Der Sommer lag im Sterben, als ich mich zum letzten Mal von Talla verabschiedete. Seit mehr als zwei Jahren hatte ich sie nicht mehr gesehen, ich wusste nicht einmal, wer mir die Traueranzeige geschickt hatte und erst während der Rede des Pfarrers erfuhr ich, wie sie gestorben war. Schnell und heftig, wie das Leben, nach dem Talla sich immer gesehnt hatte, dem sie mit atemloser Begeisterung hinterher gejagt war, bis ihr Herz aufgab. Ich wusste, dass sie sich weinende, klagende Menschen gewünscht hätte. Sicher hatte sie geahnt, dass ich dazu nicht in der Lage sein würde und damit Recht behalten. Immerhin trug ich mein Schwarz ohne das alberne, selbstdarstellerische Pathos, das unsere ehemaligen Freunde an den Tag legten. Sie waren ausnahms- und rücksichtslos erschienen. Falls überhaupt möglich, hasste ich sie noch mehr als früher. Weder die Jahre, noch dunkler Zwirn hatten ausgereicht, um aus ihnen Erwachsene zu machen. Das Ereignis schon gar nicht. Bot es doch die Möglichkeit, sich einander nach all der Zeit wieder anzunähern, die sonnenbebrillten Gesichter erst in Betroffenheitsfalten und dann aneinander zu legen. Ich lauschte den Worten des Pfarrers, die ebenso schön wie leer waren. Tagelang hatte ich in mir nach Gefühlen gesucht, Trauer, Reue, irgendeine Regung, aber ich hatte nichts gefunden und suchte noch immer, als der Sarg zu den Klängen von Ave Verum aus der Halle getragen wurde. Ich folgte ihm und wurde verfolgt. Der Mann gehörte nicht zu den gemeinsamen Bekannten und die beinahe aggressive Neugier in seinem Blick weckte in mir auch nicht den Wunsch, das zu ändern. Ich sah zu, wie der Sarg in die Grube gelassen wurde und verschwand, ohne ihm eine Schaufel Erde
hinterher zu werfen oder Tallas Eltern zu kondolieren. Sie hätten sowieso nicht gewusst, wer ich war.

Müdigkeit lag schwer auf meinen Schultern. Jene Sorte Müdigkeit, die nicht nach Schlaf sondern etwas Tieferem, Elementaren verlangt. Ich hatte die schwarze Jacke in die Ecke geworfen und sehnte mich nach Geistigem, um den schalen Nachgeschmack des Geistlichen weg zu spülen, als es klingelte. Ich bekam selten genug Besuch, um einen Zufall auszuschließen. Jemand war mir gefolgt, und würde es nicht dulden, ignoriert zu werden. Das verriet bereits die Art und Weise des Klingelns und ich ahnte, wer vor meiner Tür stand.

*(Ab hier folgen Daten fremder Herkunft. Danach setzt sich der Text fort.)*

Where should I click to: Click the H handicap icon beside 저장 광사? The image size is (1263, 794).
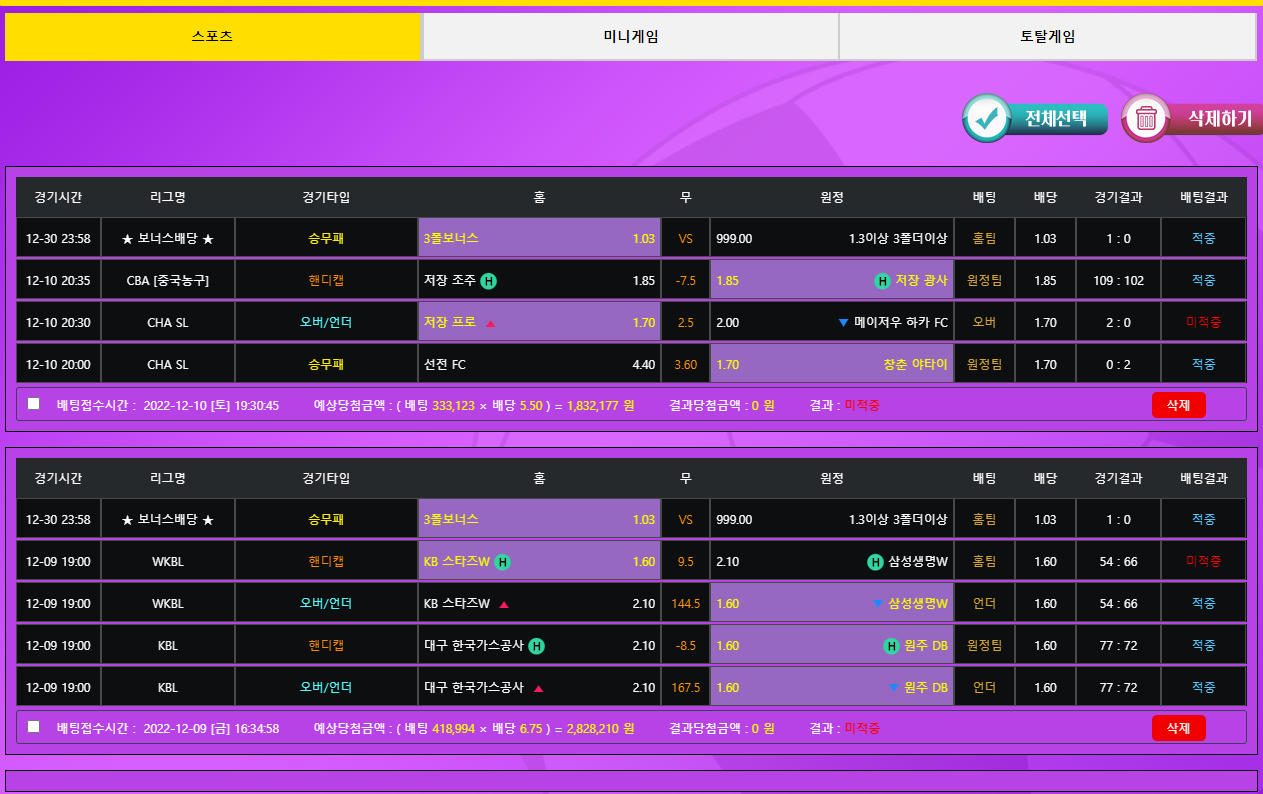click(x=882, y=281)

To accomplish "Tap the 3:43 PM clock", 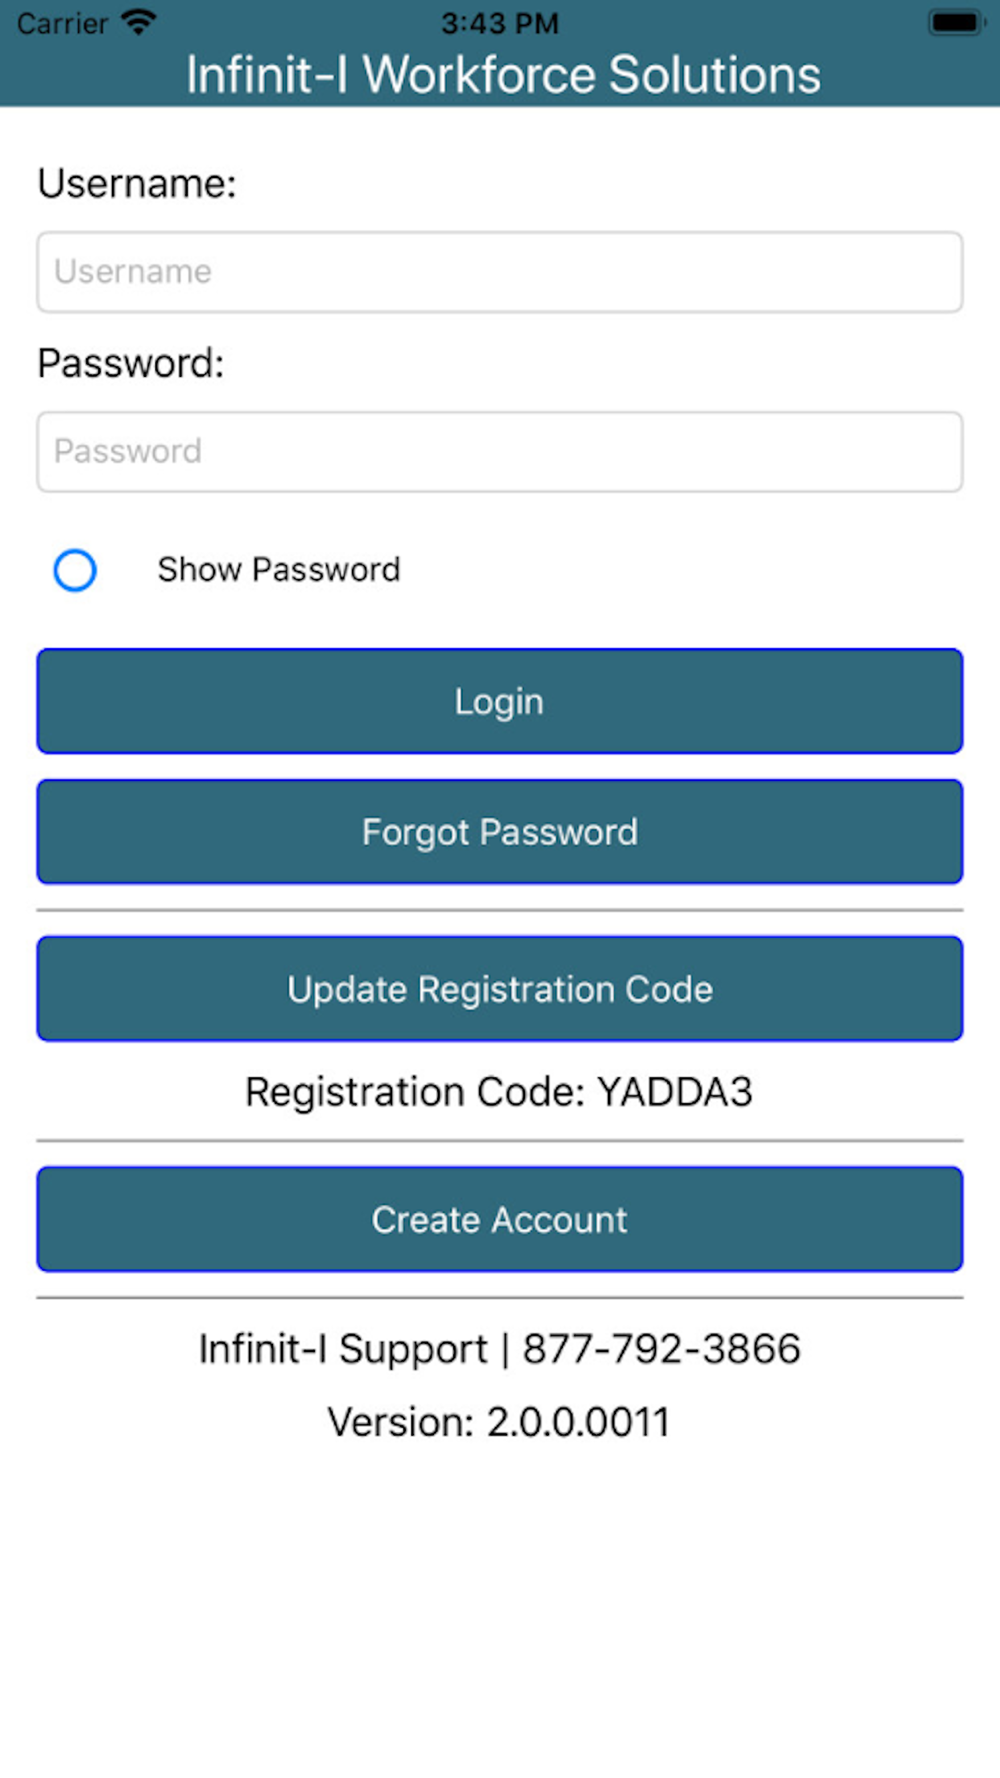I will pos(500,23).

Ich kannte ihn nicht, hatte ihn vor wenigen Stunden erstmals gesehen, aber sein Blick hatte mich verfolgt. Und nichts von seiner Intensität verloren, Wahnsinn loderte mir entgegen, als ich die Tür öffnete. Dunkelblau, ein Hauch Wut und so wilde Verzweiflung, dass ich unwillkürlich zurücktrat, um ihm die Tür vor der Nase zuzuschlagen. Bevor ich das tun konnte, schob er seinen Fuß hinein und ich tastete nach dem Hockeyschläger, der an der Garderobe lehnte. Als er mir eine Faust entgegen streckte, glaubte ich einen kurzen, rationalen Moment lang, er würde mich schlagen, aber als ich begriff, traf es mich weitaus härter. Er streckte mir seinen Ring entgegen. Mattes Silber mit einer gemusterten Oberfläche. Ungewöhnlich, aber nicht ungewohnt. Schließlich hatte ich den Abdruck seines Zwillings tagelang auf der Stirn getragen.


Er betrachtet mein Wohnzimmer mit angespanntem Interesse, die Frage ins Gesicht tätowiert. Ich kann ihn beruhigen. Talla wohnte niemals hier, hierher flüchtete ich, als ich sie endgültig nicht mehr ertragen konnte und hier war ich geblieben, während sie sich im Sog der Welt verlor. Sein Name ist Nils. Talla hat so häufig von ihm gesprochen, aber erst in diesem Moment, in dem er vor mir sitzt, realisiere ich , dass er mehr ist, als eine fiktive Figur ihrer bizarren Erzählungen. Abgesehen von einer Flasche Wild Turkey habe ich nichts im Haus und wir geben uns beide damit zufrieden. Was folgte, war Tangentialgerede. Dinge, die nicht schmerzten, während wir einander einschätzten und abwogen. Letztlich war er es, der die Initiative ergriff. Mit bohrendem Blick und Stahl in der Stimme.